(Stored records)
--- START ---
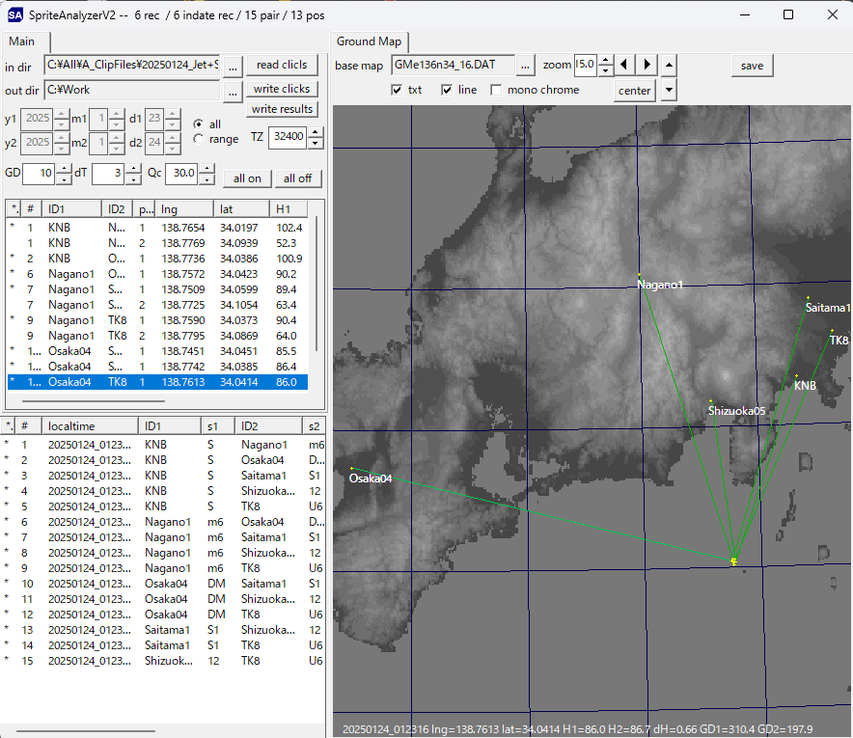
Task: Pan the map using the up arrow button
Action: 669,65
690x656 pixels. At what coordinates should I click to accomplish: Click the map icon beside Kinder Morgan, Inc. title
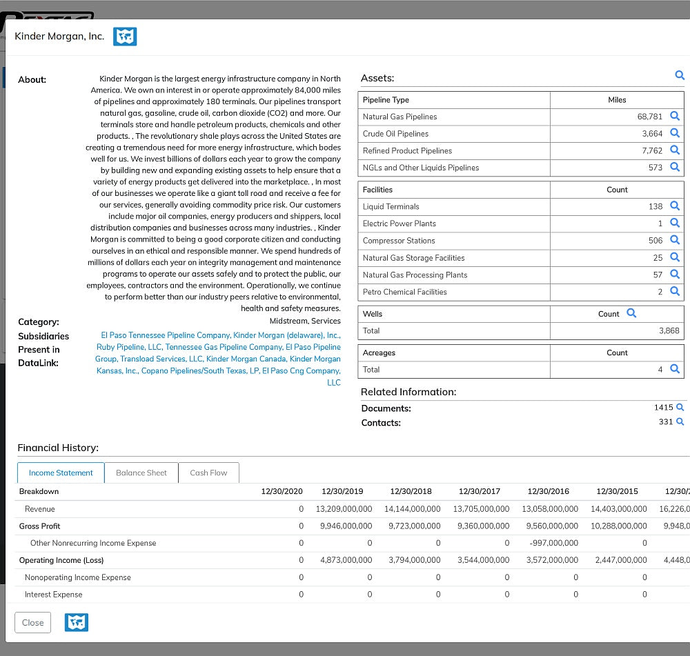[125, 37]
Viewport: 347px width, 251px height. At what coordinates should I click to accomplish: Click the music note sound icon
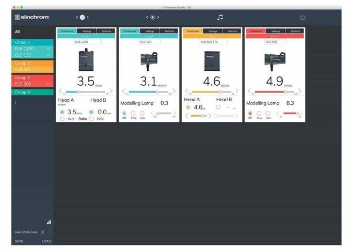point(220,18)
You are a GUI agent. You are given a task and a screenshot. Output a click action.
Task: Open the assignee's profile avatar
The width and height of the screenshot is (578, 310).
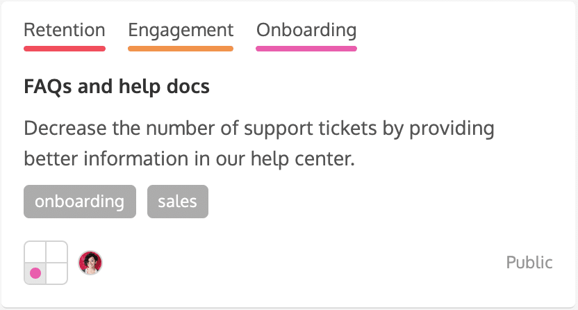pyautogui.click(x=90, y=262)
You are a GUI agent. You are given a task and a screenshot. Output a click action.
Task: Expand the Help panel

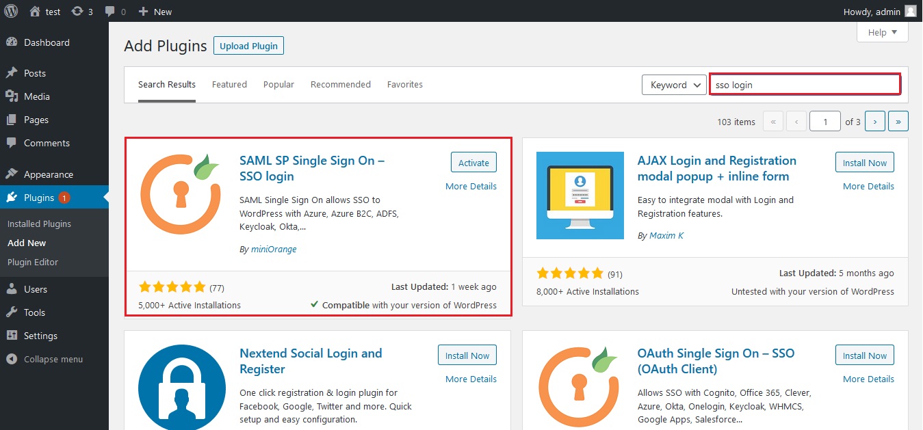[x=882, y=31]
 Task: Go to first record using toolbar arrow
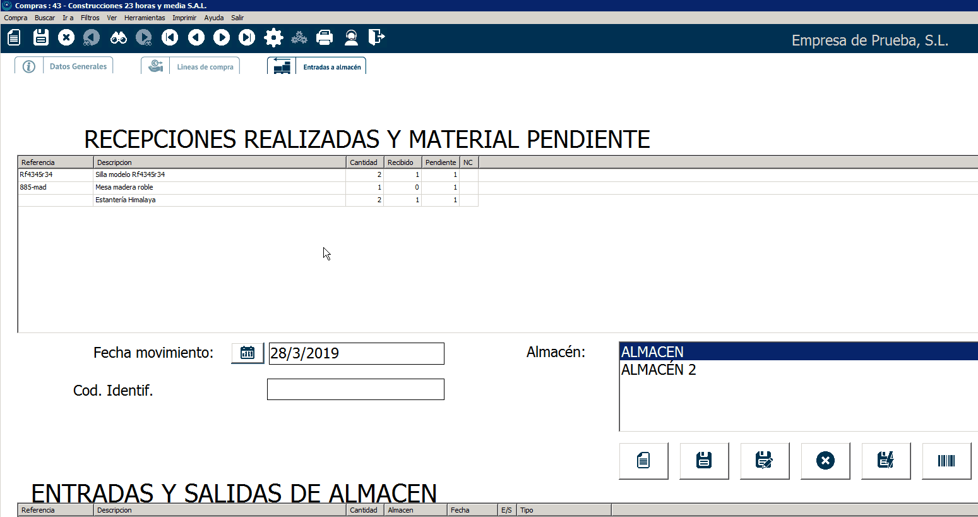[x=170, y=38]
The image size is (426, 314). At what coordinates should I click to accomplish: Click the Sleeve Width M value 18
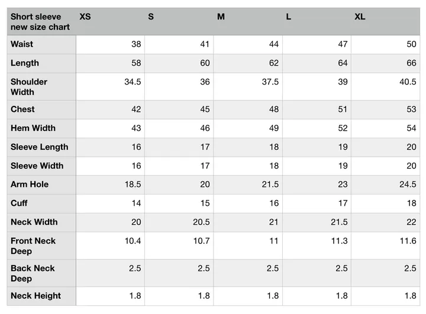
--- END ---
> [TASK GOAL]:
Take the line containing "The width and" and every line after it up to the end of the entries, and quote them exactly. Both ends count; the pictures do not.

> [RESPONSE BOX]:
The width and height of the screenshot is (578, 310).
pyautogui.click(x=90, y=262)
You are a GUI agent. You are given a task and a screenshot. Output a click action.
Task: Expand the Help panel

[x=882, y=31]
 Task: Go to first record using toolbar arrow
[x=170, y=38]
The image size is (426, 314). At what coordinates should I click to accomplish: Click the Sleeve Width M value 18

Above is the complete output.